Collection entries
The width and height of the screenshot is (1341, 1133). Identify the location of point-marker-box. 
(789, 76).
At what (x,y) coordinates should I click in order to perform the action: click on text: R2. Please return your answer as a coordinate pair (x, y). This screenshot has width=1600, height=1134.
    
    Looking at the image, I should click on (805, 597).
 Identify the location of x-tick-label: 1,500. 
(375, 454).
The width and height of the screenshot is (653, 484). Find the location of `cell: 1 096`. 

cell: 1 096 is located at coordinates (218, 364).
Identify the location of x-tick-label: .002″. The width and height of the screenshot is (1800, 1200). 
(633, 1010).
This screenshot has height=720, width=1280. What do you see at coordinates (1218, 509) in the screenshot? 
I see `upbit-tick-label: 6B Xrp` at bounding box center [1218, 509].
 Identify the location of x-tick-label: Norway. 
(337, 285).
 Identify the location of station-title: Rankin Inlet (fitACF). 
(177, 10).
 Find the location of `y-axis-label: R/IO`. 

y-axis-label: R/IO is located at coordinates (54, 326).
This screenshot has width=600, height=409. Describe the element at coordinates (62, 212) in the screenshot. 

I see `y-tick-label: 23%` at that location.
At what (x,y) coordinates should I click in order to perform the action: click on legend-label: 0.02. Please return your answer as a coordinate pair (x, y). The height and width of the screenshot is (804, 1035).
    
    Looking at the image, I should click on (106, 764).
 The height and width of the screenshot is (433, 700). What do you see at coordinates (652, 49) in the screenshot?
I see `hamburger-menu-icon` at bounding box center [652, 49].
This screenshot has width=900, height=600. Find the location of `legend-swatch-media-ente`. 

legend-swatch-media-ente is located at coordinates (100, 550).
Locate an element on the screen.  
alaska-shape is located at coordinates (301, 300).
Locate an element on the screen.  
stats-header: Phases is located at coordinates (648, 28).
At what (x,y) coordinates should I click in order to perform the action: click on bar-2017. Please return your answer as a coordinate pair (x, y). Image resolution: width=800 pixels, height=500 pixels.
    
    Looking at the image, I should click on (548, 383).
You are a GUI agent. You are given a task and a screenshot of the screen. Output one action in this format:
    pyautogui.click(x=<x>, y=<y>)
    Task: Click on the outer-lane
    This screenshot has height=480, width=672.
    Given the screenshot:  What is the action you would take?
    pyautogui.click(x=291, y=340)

→ **ACTION ITEM**
Copy every line of the rows above word for word, without changing anything.

→ **ANSWER BOX**
The width and height of the screenshot is (1341, 1133). Identify the location of point-marker-box. 
(789, 76).
At what (x,y) coordinates should I click in order to perform the action: click on text: R2. Please return your answer as a coordinate pair (x, y). This screenshot has width=1600, height=1134.
    
    Looking at the image, I should click on (805, 597).
 Identify the location of x-tick-label: 1,500. 
(375, 454).
The width and height of the screenshot is (653, 484). Find the location of `cell: 1 096`. 

cell: 1 096 is located at coordinates (218, 364).
Identify the location of x-tick-label: .002″. The width and height of the screenshot is (1800, 1200). 
(633, 1010).
This screenshot has height=720, width=1280. What do you see at coordinates (1218, 509) in the screenshot? 
I see `upbit-tick-label: 6B Xrp` at bounding box center [1218, 509].
 Identify the location of x-tick-label: Norway. 
(337, 285).
 Identify the location of station-title: Rankin Inlet (fitACF). 
(177, 10).
 Find the location of `y-axis-label: R/IO`. 

y-axis-label: R/IO is located at coordinates (54, 326).
This screenshot has width=600, height=409. Describe the element at coordinates (62, 212) in the screenshot. 

I see `y-tick-label: 23%` at that location.
At what (x,y) coordinates should I click in order to perform the action: click on legend-label: 0.02. Please return your answer as a coordinate pair (x, y). The height and width of the screenshot is (804, 1035).
    
    Looking at the image, I should click on (106, 764).
 The height and width of the screenshot is (433, 700). What do you see at coordinates (652, 49) in the screenshot?
I see `hamburger-menu-icon` at bounding box center [652, 49].
This screenshot has width=900, height=600. Find the location of `legend-swatch-media-ente`. 

legend-swatch-media-ente is located at coordinates (100, 550).
Locate an element on the screen.  
alaska-shape is located at coordinates (301, 300).
Locate an element on the screen.  
stats-header: Phases is located at coordinates (648, 28).
At what (x,y) coordinates should I click in order to perform the action: click on bar-2017. Please return your answer as a coordinate pair (x, y). Image resolution: width=800 pixels, height=500 pixels.
    
    Looking at the image, I should click on (548, 383).
You are a GUI agent. You are given a task and a screenshot of the screen. Output one action in this format:
    pyautogui.click(x=<x>, y=<y>)
    Task: Click on the outer-lane
    This screenshot has height=480, width=672.
    Given the screenshot:  What is the action you would take?
    pyautogui.click(x=291, y=340)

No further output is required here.